While deep packet inspection is a critical piece in an overall defense strategy, the main problem is where the most focus is needed.
How has IPS changed over the last five years?
- Emergence of Next-generation firewall: include IPS with a firewall, i.e., you get two products in one and some associated cost (capex) savings with it. But this does nothing to address the major problems with IPS: you still get too many alerts and you still miss attacks. More importantly, NGFW is a key component in network routing, and any performance degradation because of IPS impacts the business directly.

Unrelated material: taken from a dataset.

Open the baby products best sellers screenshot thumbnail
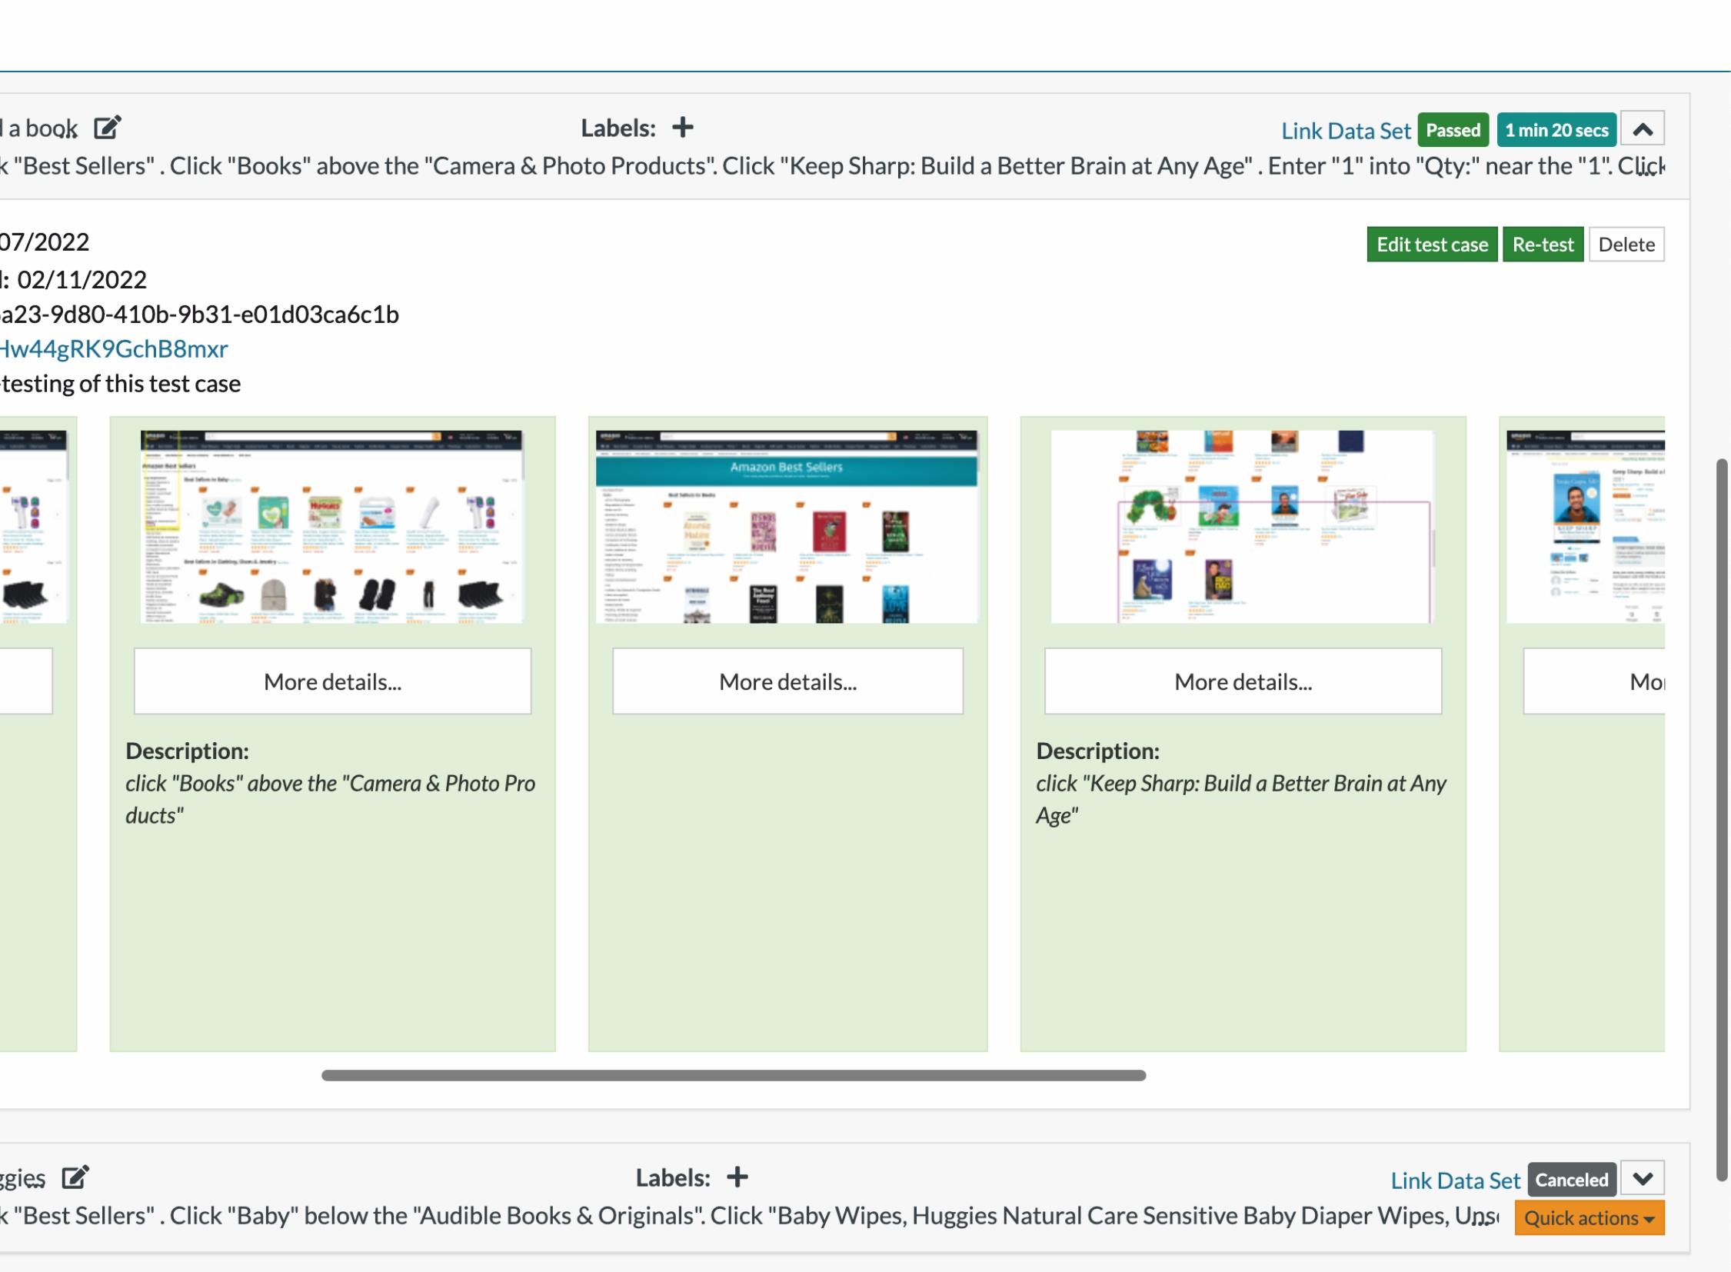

- Emergence of Next-generation IPS: where IPS vendors are attaching a sandbox – talk about adding insult to injury! You now have an IPS with the above-mentioned deficiencies, and by adding a sandbox, you have just added another sensor that will create more alerts (false positives) and still miss advanced attacks (to learn why “sandboxes” miss advanced attacks, see our paper on this topic).
So given that IPS does have its use, how can you make it effective? Reduce alerts while leveraging its visibility and packet inspection capabilities. And this is how the FireEye IPS product is built. Specifically:
- All IPS alerts are validated by our MVX engine. By validating IPS alerts, we automate “tuning.” Instead of relying on SOC analysts, our virtual machine validates the aler,t giving you “MVX-validated” IPS alerts. FireEye’s IPS still gives you all the alerts you would received from a traditional IPS, but in a different tab – after all, you need these alerts for compliance reasons. But by providing “MVX-validated” IPS alerts, we inform you of the attacks that you need to pay most attention to (you could consider it as an analyst in a box).
- Use IPS data to build a broader attack picture. Security teams need to build a picture to tell an attack story, such as how the attack is part of a broader campaign, attribution, and much more. By combining IPS alerts and FireEye alerts, the SOC team can more quickly see the complete picture of how the attacker conducted recon, perhaps tried to exploit known vulnerabilities, and, failing all, used an advanced attack.
This is the future of IPS! Just as we didn’t attach a jet engine to a bicycle to travel fast, we shouldn’t use a sandbox attached to an IPS to deal with today’s advanced attacks. You might be “compliant” but breached!
Rick Holland at Forrester published a paper recently saying that “Advanced attacks are the new normal.” We are already seeing a strong security budget realignment to adapt to this new norm. Unlike antivirus, it won’t disappear. It’ll stay but morph into something that adapts to today’s realities.